Tuesday, January 03, 2006

This Week's Memo to Product Designers

Just because you can do something doesn't make it a good idea.

Case study #1: I received one of these travel alarm clocks as a gift. It almost goes without saying that the user interface was atrocious. Anytime instructions for setting a clock begin with "Press Button 1 three times..." you know it's not going to be pretty. But the general badness of UIs is a diatribe for another day. On top of everything else, this clock's "designers" (although that word implies a certain thinking about design that was clearly absent) felt a need to pollute their already over-complicated and overly-modal device with a stopwatch function. I would have hoped that the iPod's success would have encouraged more "Simpler is Better" designs. Apparently not.

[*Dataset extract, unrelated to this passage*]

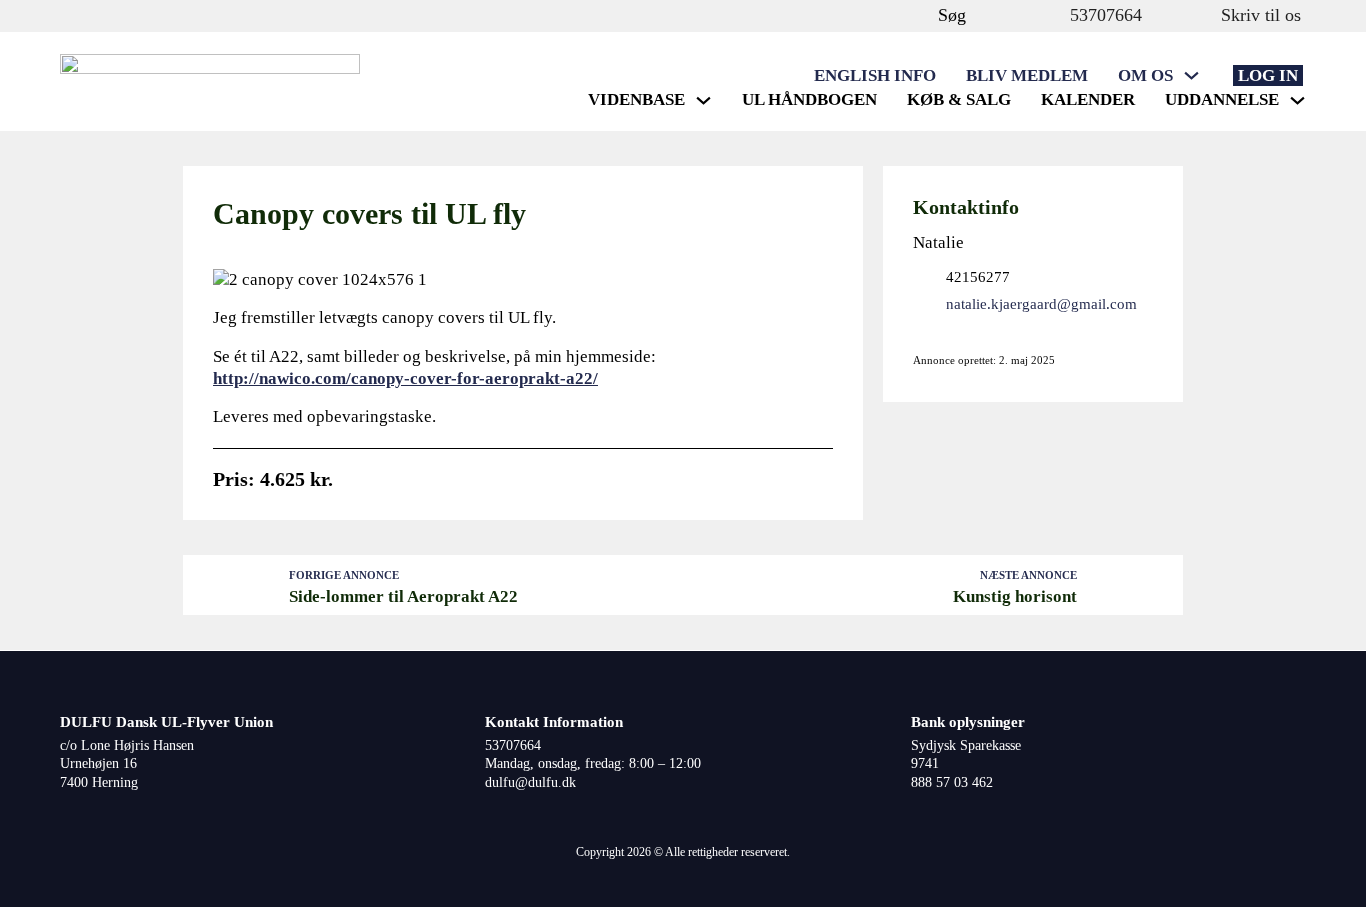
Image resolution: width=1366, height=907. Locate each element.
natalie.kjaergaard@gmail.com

Case study #2: The superbright LEDs that have appeared over the past few years have been a real boon for many applications. I do a fair bit of hiking, climbing, camping and the like. The headlamps that use these new LEDs are fantastic. They're small, light, have great battery life, and there's no bulb to burn out at the most inopportune moment. It's even practical to just carry a spare in an emergency kit. (And the latest generation of 1 watt SuperBright LEDs is even better with just a single LED throwing off quite a bit of light (as in this headlamp). But the same LEDs that work so well in flashlights aren't so great used as indicator lights in every piece of electronic gear. I do not, for example, really need a bright blue light staring out dolefully from the otherwise darkened direction of my television and entertainment setup. I've seen cases so bad that a piece of electrical tape was needed to mute the spotlight. Just because LEDs can be so much brighter than in the past doesn't mean that you have to amp up the brightness for everything.